### WHAT YOU ARE ASKED TO DO
In your reply, reproduce the lines from the first one below to the line containing "L. Ron Hubbard (716, 54)", inclusive, exactly as they stand.

### ENTRIES SUPPLIED
++++
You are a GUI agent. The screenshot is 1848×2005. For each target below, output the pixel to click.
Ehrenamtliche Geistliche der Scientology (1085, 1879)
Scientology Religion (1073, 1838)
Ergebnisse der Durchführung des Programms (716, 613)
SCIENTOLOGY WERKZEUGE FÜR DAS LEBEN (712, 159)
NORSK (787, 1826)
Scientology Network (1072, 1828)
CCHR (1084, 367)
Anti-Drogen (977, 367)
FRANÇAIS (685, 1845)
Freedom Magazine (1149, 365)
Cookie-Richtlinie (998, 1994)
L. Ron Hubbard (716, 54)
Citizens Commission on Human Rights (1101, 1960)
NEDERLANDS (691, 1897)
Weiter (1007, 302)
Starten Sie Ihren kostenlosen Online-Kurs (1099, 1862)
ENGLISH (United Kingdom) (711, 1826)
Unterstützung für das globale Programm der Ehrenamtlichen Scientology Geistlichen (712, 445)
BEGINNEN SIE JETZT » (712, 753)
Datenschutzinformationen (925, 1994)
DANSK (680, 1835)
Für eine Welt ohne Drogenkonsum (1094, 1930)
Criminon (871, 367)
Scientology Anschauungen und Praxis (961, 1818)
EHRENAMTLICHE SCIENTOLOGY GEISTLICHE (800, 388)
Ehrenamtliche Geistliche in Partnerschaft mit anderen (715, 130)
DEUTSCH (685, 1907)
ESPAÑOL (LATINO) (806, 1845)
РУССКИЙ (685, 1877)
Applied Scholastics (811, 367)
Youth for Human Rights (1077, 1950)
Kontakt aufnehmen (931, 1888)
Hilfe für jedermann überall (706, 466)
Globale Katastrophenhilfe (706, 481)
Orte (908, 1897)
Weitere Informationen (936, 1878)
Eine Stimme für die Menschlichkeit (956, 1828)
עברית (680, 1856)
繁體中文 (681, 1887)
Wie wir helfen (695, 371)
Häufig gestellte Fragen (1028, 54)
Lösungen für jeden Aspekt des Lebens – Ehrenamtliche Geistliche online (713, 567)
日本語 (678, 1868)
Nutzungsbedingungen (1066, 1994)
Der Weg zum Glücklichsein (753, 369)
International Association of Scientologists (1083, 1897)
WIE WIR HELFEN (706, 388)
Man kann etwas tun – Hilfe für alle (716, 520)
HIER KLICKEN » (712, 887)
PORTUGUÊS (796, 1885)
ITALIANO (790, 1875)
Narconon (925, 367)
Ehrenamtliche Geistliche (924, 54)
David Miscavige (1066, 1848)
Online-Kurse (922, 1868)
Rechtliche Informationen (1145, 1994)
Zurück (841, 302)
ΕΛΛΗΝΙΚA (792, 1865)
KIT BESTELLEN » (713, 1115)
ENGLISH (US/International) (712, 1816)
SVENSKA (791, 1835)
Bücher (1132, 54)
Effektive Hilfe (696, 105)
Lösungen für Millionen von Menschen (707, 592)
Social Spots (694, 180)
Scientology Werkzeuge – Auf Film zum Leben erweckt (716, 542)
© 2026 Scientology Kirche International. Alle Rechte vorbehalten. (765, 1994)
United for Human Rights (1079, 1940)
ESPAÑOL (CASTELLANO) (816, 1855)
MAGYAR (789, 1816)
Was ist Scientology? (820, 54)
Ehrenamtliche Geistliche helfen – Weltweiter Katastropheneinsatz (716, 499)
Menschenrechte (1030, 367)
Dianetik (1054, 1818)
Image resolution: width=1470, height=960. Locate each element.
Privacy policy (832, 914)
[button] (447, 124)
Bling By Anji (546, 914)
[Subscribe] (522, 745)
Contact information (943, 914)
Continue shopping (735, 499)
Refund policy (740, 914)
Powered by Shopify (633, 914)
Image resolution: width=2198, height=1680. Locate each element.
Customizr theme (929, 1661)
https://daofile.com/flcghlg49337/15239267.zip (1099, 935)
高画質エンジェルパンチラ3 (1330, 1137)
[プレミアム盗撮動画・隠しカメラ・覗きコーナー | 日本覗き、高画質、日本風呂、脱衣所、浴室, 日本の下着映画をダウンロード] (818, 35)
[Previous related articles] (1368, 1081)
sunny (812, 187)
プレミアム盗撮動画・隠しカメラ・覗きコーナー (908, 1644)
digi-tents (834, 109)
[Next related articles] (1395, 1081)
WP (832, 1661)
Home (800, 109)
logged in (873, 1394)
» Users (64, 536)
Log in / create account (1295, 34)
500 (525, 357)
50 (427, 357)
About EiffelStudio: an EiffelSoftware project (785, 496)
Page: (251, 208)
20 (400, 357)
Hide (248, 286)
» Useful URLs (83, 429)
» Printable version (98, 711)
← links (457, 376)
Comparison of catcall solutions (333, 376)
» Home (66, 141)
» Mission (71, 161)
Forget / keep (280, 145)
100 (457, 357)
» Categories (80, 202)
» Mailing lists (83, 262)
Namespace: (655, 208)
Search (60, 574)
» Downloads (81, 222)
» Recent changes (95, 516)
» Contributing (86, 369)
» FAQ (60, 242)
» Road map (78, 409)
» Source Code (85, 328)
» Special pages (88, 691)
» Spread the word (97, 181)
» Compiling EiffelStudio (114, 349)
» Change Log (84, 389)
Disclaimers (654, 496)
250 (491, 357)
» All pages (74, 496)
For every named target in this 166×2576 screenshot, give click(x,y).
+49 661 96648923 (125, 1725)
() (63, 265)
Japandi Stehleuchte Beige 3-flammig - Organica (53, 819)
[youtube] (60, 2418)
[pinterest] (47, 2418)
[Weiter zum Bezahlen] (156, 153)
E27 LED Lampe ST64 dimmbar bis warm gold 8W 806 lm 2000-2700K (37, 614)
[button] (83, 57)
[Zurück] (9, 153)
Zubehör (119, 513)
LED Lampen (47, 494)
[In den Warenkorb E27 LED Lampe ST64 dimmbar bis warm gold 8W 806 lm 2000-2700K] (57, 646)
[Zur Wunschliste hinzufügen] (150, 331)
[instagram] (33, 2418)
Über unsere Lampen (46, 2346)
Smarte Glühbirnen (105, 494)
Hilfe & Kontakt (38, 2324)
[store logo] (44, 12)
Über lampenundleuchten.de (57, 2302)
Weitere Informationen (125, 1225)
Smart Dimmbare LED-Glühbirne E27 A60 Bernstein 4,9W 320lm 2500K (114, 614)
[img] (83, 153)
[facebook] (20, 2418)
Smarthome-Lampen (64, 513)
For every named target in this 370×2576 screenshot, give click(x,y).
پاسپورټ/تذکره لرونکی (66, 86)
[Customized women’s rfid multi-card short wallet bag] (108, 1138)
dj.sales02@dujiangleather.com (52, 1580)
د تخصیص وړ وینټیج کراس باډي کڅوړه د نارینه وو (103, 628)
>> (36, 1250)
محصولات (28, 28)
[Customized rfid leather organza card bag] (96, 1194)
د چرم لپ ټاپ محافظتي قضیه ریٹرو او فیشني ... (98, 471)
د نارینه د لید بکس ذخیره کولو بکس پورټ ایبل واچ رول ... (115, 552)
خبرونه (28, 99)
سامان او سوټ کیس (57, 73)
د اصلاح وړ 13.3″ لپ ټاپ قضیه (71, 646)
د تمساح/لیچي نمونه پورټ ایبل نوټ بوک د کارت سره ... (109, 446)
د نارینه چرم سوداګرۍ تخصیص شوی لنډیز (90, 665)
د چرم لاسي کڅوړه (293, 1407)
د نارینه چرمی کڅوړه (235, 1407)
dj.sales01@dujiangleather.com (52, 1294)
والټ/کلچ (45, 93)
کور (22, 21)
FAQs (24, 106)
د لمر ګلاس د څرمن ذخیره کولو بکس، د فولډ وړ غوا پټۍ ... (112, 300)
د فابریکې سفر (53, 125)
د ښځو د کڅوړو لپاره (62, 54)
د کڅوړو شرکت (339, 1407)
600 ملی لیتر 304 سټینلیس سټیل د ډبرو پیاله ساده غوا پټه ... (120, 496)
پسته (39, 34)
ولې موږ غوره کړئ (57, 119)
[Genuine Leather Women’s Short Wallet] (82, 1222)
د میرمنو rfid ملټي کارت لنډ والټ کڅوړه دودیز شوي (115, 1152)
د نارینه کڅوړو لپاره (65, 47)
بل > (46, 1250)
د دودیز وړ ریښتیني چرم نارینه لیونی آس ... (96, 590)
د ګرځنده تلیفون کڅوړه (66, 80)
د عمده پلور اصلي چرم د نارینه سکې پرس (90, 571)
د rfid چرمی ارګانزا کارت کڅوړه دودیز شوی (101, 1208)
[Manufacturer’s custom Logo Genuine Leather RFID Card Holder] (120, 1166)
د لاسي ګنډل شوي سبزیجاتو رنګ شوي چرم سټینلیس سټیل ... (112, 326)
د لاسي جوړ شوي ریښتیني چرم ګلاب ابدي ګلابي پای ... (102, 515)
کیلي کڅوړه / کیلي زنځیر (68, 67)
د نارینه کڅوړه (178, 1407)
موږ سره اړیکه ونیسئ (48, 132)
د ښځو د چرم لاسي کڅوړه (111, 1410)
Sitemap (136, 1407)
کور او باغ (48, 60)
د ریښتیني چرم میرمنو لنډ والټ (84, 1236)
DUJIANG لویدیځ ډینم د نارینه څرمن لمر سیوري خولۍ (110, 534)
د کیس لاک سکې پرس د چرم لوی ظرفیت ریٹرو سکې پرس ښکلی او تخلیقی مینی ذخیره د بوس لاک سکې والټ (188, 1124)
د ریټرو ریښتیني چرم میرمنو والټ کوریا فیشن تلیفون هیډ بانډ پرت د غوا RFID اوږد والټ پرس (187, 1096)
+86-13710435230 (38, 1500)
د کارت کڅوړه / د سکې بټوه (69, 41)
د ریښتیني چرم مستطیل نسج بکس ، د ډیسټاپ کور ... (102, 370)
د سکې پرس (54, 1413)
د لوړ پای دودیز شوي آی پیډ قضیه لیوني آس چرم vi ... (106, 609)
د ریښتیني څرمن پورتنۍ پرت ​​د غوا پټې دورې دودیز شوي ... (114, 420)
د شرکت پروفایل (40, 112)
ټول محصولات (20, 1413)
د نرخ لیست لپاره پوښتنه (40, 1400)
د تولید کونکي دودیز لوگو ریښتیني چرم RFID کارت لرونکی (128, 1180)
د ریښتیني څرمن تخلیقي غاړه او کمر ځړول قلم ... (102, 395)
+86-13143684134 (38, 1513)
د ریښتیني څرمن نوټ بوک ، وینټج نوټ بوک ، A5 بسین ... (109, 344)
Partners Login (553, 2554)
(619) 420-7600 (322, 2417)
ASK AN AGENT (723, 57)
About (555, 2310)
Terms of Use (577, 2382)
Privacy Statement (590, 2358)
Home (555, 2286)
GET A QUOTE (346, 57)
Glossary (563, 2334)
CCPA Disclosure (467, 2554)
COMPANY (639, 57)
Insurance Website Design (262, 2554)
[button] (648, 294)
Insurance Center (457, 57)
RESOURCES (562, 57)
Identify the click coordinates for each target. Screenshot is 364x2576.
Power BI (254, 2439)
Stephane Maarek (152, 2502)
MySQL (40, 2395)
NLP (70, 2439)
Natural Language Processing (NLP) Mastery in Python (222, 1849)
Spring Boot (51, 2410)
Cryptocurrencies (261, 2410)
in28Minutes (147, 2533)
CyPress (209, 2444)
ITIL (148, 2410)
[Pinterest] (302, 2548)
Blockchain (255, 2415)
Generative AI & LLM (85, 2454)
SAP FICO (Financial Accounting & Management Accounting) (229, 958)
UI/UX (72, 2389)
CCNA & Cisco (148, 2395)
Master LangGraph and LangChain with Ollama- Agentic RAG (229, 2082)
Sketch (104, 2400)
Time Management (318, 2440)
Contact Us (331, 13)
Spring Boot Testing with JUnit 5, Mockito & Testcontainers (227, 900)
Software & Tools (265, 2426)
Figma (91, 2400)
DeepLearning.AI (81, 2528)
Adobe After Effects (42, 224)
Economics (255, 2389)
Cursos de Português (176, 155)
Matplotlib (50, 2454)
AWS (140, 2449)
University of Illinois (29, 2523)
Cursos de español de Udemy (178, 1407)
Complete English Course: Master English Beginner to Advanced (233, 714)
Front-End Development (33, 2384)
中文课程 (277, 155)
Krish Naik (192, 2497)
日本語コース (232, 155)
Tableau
++++
### SOLUTION TO THIS TASK
You are a GUI agent. The screenshot is 1848×2005. For each target below, output the pixel to click.
Ehrenamtliche Geistliche der Scientology (1085, 1879)
Scientology Religion (1073, 1838)
Ergebnisse der Durchführung des Programms (716, 613)
SCIENTOLOGY WERKZEUGE FÜR DAS LEBEN (712, 159)
NORSK (787, 1826)
Scientology Network (1072, 1828)
CCHR (1084, 367)
Anti-Drogen (977, 367)
FRANÇAIS (685, 1845)
Freedom Magazine (1149, 365)
Cookie-Richtlinie (998, 1994)
L. Ron Hubbard (716, 54)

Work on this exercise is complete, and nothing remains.